**Things to do:**
**A)** According to the transcript about Nicolás Shea and the 2010 Chilean earthquake, what was Shea doing when the earthquake struck?
**B)** Carry on the transcript about Nicolás Shea and the 2010 Chilean earthquake from the point where it stops.

── Article

It all started with a devastating earthquake in Chile in 2010 that killed more than 500 people.
NICOLÁS SHEA: We lost two family members. And when we got the email, that email, immediately my wife and I-- just said we're going back home.
PETER EISNER: At the time of the earthquake, Nicolás Shea was a graduate student at Stanford University. Shea wanted to help his country rebuild. But how could this budding entrepreneur help the recovery effort? Inspiration came to him when he saw how foreign students attending Stanford were forced to leave the United States after graduation because of difficulties getting a visa.
NICOLÁS SHEA: Literally there were hundreds and thousands of, you know, to-be entrepreneurs that were not being and are not being welcomed in the U.S.
And I remember, you know, thinking, how much, if I were president or I had-- I was in a position of power, how much would I pay each one of these individuals to come and spend some time in Chile?
PETER EISNER: Shay was thinking about people like James McBennett, of Dublin, Ireland. McBennett’s company, Fabsie, uses computers to control woodworking tools like this. The machine cuts a piece of furniture to exact specifications so it can fit in, say, a small New York City apartment.
JAMES MCBENNETT: What I want it to be is about downloadable files to make furniture. And it's, in a way, a combination between iTunes and Ikea.

────
── Record list

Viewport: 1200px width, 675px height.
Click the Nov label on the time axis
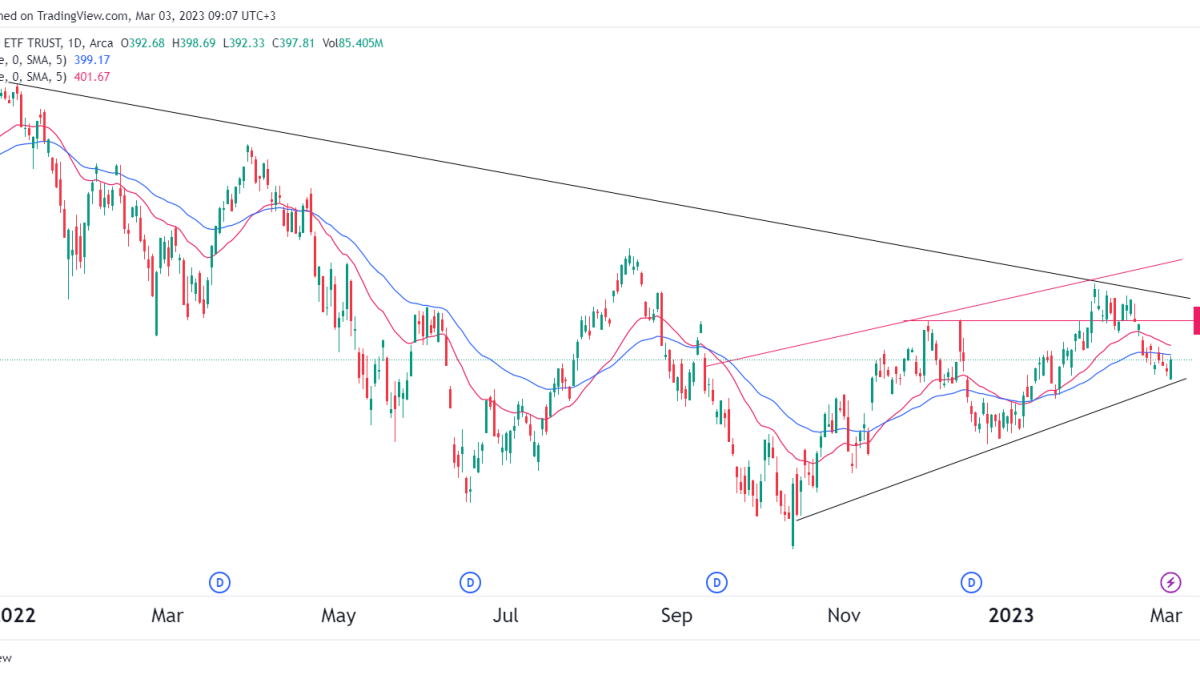point(844,615)

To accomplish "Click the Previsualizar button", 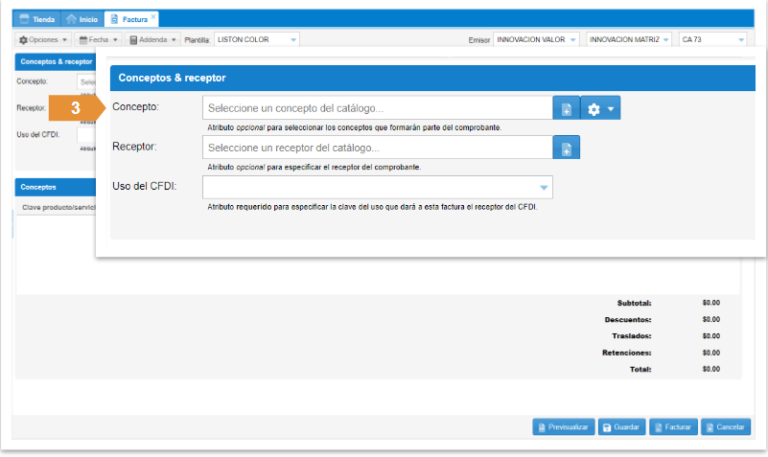I will point(564,427).

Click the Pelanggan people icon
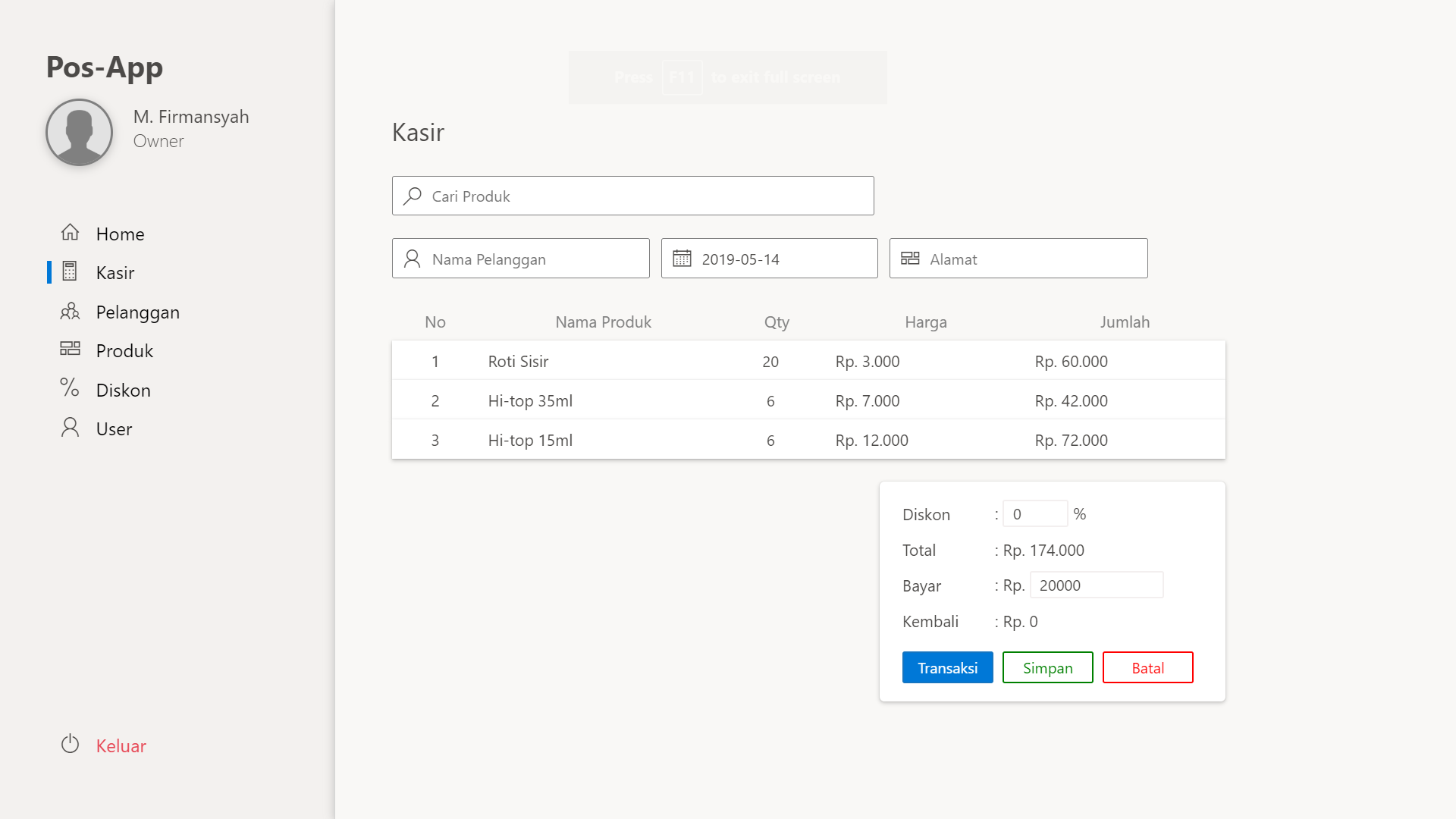click(x=70, y=312)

────

**Per-task answers:**
**A)** He was a graduate student at Stanford University.

**B)**
PETER EISNER: The first that comes to mind, for a customizable furniture start-up, there’s a natural market in the United States. Why not do this in the United States?
JAMES MCBENNETT: For me to go there personally, I can't do it for visa reasons.
PETER EISNER: McBennett would have liked to start his business in Brooklyn, New York, where he believes the best furniture designers are working.
JAMES MCBENNETT: If you want to get in ideas that are really early, you need to be able to move to the best place to do that and still remain at those low costs.
PETER EISNER: That’s where Nicolás Shea comes in. he realized that Chile could be that place. So, the first thing he did was to conduct his own personal focus groups at Stanford University.
NICOLÁS SHEA: I asked them… “So, what would-- would I have to do for you to come to Chile for awhile?"
PETER EISNER: This young Chilean entrepreneur came back to the country from grad school in the United States with an idea. What if we re-imagined our country? Why can’t Chileans play with the big boys of technology?
Shea went straight to the Chilean government with a radical plan to attract prospective entrepreneurs. He proposed the government give them 40 thousand dollars each to develop their ideas and the entrepreneurs wouldn’t have to pay it back. In return, participants would be required to give back to Chilean society though, by giving lectures at local universities and mentoring would-be Chilean entrepreneurs, as James McBennett is doing here.
JAMES MCBENNETT: What might fit San Francisco and New York just really might not suit Latin American culture.
PETER EISNER: Nicolás Shea called it Start-Up Chile. And from the beginning he had grand plans.
NICOLÁS SHEA: We asked for one million dollars to fund 25 start-ups. And if that worked, I would-- we would get $50 million more. And we would fund the project for the next-- four years-- with the goal of bringing in 1,000 startups to Chile.
PETER EISNER: To his surprise the government bought into his plan and since the program started in 2010 Chile has given grants to 663 start-ups, worth more than 28 million dollars.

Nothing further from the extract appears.